Задача A:
Выпишите из записей все строки, в которых есть слово "should". Регистр букв учитывается.

Отрывок из источника:
============

Лазарь Лазарев - Живым не верится, что живы... Страница 48
Лазарь Лазарев - Живым не верится, что живы... читать онлайн бесплатно
Поставив немыслимую ни в каких других условиях ситуацию в центр книги, построив на ней сюжет, он подчеркивает — в соответствии с жизненной правдой — ее обычность — все это быт партизанской войны. Уже посвящение книги матерям-партизанкам выводит рассказываемую в ней историю за пределы исключительного случая, лишает ее уникальности. А сколько раз на протяжении повествования рядом с Толей и его матерью Анной Михайловной будут возникать люди сходной судьбы… Надя, соседка их по поселку, которая ушла в партизанский отряд и погибла в бою, оставив сиротами двух девочек. И сердобольная старуха, которой было так жалко юного партизана Толю, — у нее самой мужа расстреляли немцы, а сын-партизан подорвался на «железке». И тетя Паша тоже осталась одна на белом свете: ее Митю, который учился в одной школе с Толей и в партизанском отряде был с ним в одном взводе, настигла пуля карателей. Нет, не случайно Анне Михайловне снится ужасный сон: какие-то женщины разыскивают своих сыновей, и она вдруг тоже обнаруживает, что и ее сыновья куда-то исчезли, — мысль о том, что смертельная опасность нависла над ее сыновьями, не выходит все время у нее из головы, она не может не думать об этом, несчастье может произойти каждый день, каждый час… Но она понимает, что нет силы, которая могла бы заставить ее детей отстраниться от участия в этой кровавой борьбе, потому что и для нее самой нет более справедливого дела, чем освобождение родной земли от фашистов.
Композиционно дилогия построена так, чтобы эта ситуация — мать и дети — все время находилась в центре читательского внимания, чтобы фокус изображения не смещался. Когда во второй книге главными действующими лицами становятся сыновья (уже не они, как бывало в поселке, с затаенной тревогой ждут возвращения матери, которой — они даже не всё знают, только догадываются — приходится выполнять опасные задания партизан, а она с замирающим от страха сердцем дожидается, вернутся ли ее дети на партизанскую базу из очередного рейда целыми и невредимыми), Адамович вводит в повествование внутренний монолог Анны Михайловны, и теперь мы видим Толю и Алексея, которые себе кажутся уже бывалыми воинами, глазами матери, для которой они остаются детьми.

============

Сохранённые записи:
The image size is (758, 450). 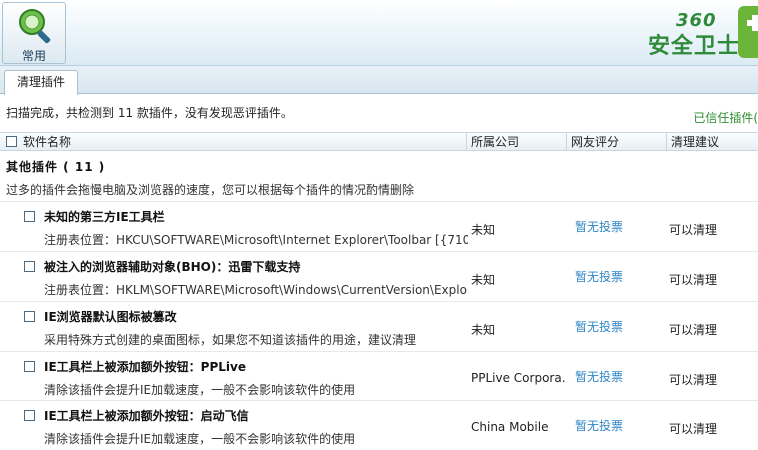 I want to click on scan-status-text: 扫描完成，共检测到 11 款插件，没有发现恶评插件。, so click(x=150, y=113).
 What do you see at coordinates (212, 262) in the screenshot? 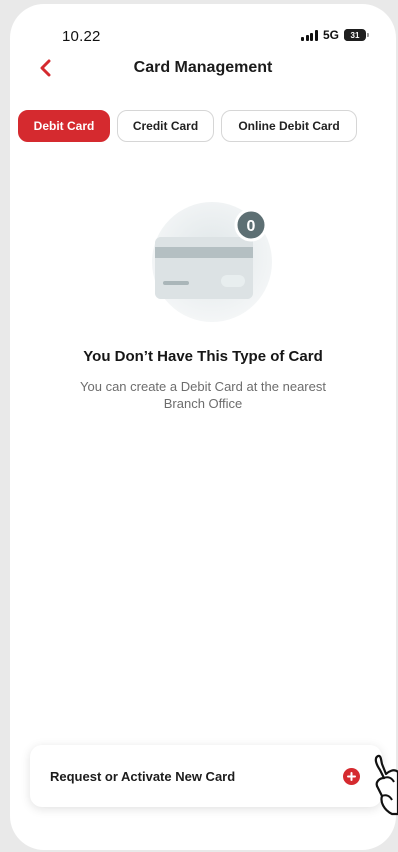
I see `card-illustration-icon: 0` at bounding box center [212, 262].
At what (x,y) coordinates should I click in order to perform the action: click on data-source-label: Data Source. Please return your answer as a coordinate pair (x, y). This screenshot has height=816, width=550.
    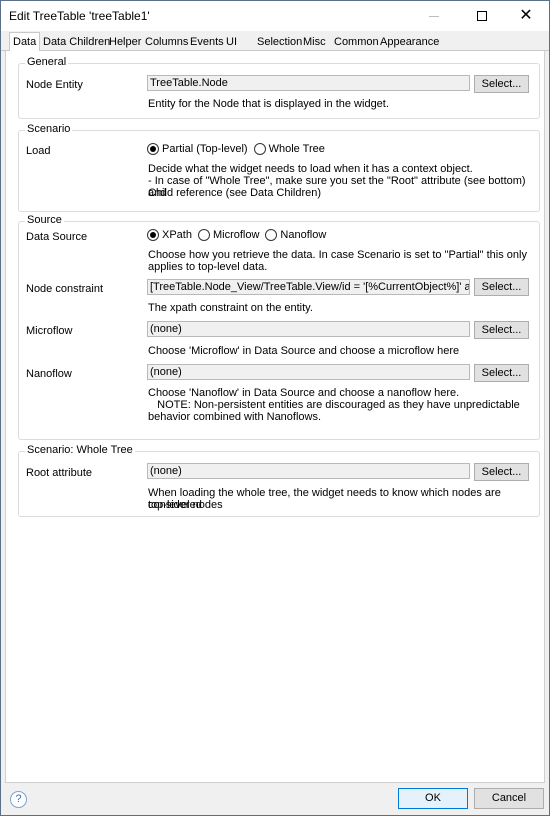
    Looking at the image, I should click on (57, 237).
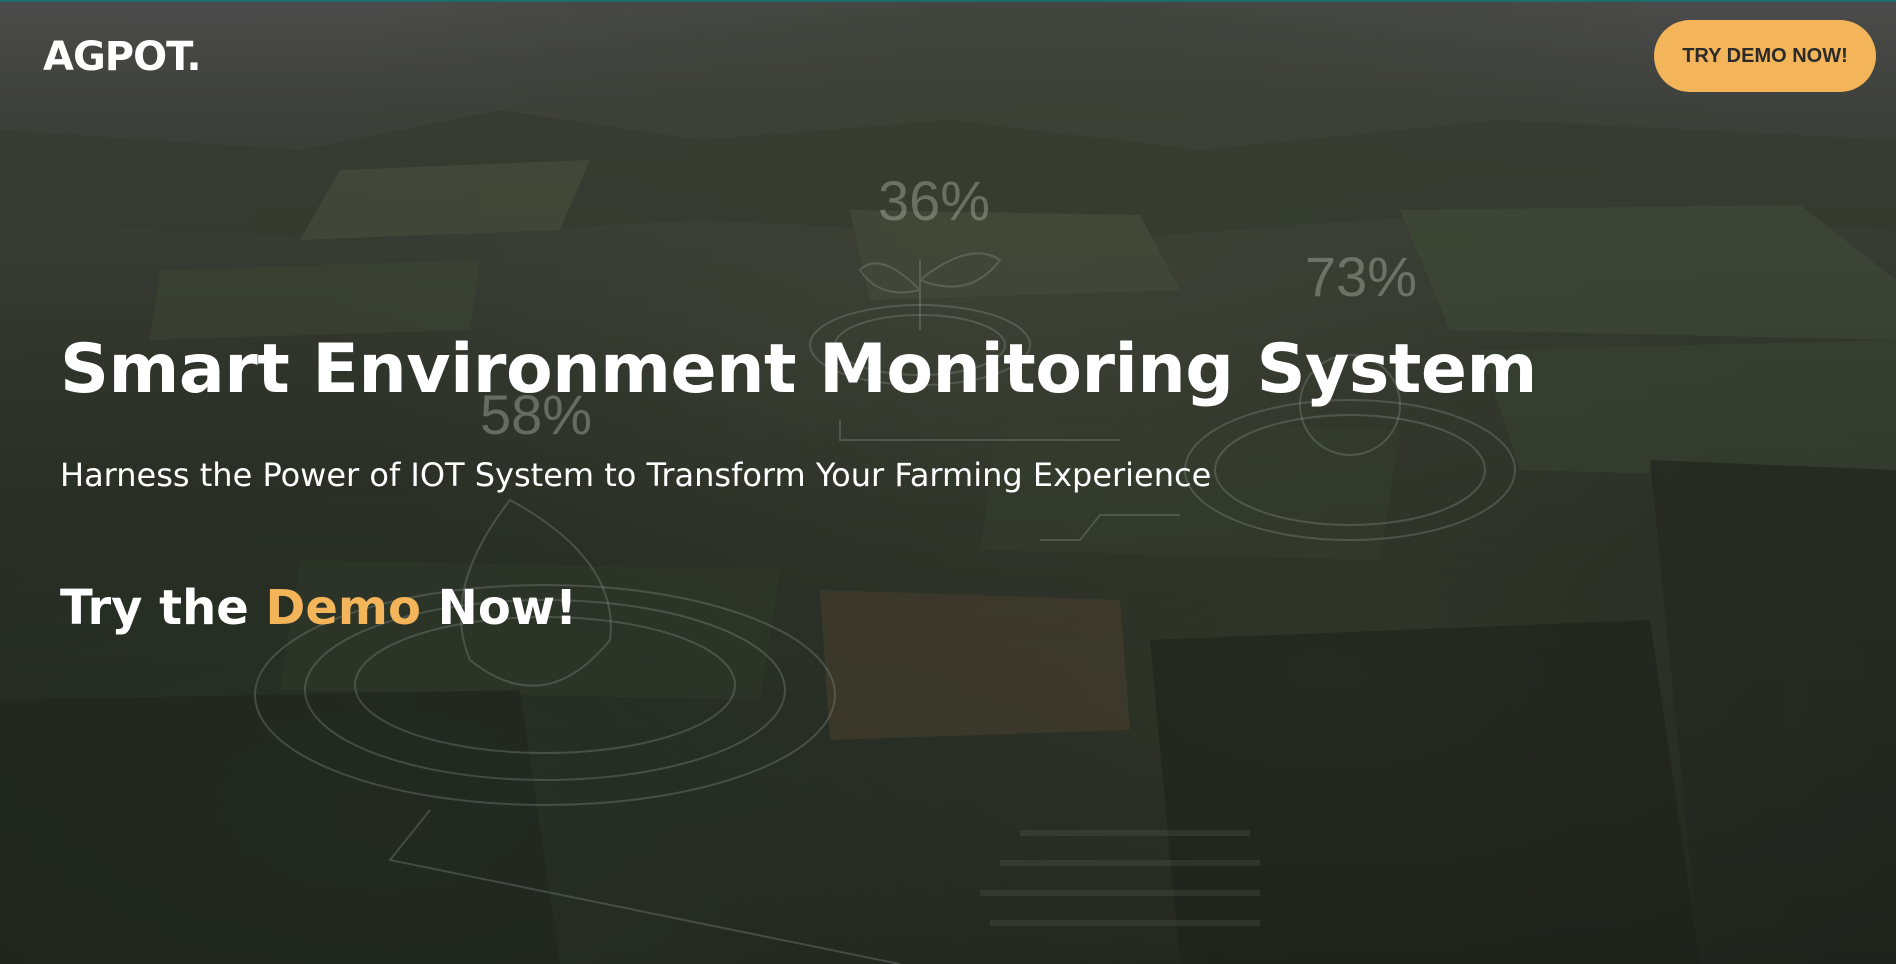 This screenshot has height=964, width=1896. What do you see at coordinates (122, 57) in the screenshot?
I see `brand-logo: AGPOT.` at bounding box center [122, 57].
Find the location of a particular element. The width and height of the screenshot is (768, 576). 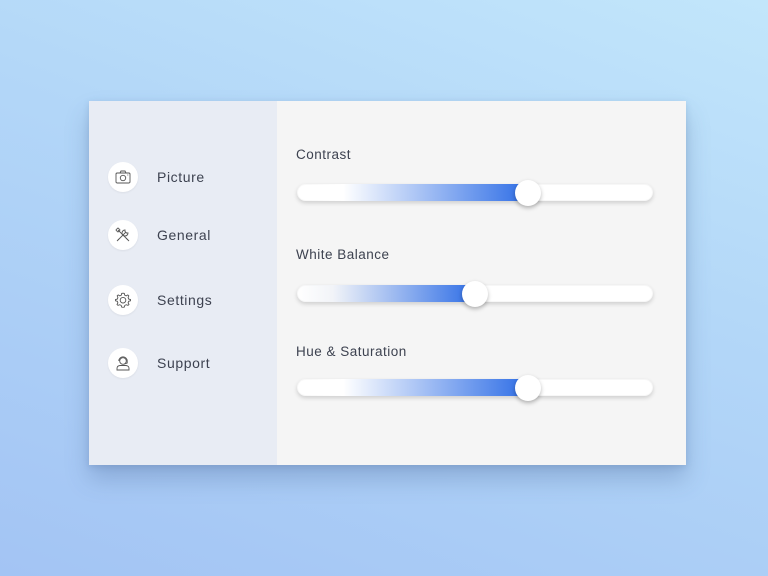

white-balance-slider-thumb is located at coordinates (475, 294).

============

Задача B:
Кому, согласно отрывку, посвящена книга?

Решение задачи A:
At what (x,y) coordinates should I click in order to perform the action: click on data-source-label: Data Source. Please return your answer as a coordinate pair (x, y). This screenshot has height=816, width=550.
    Looking at the image, I should click on (57, 237).

Решение задачи B:
Матерям-партизанкам.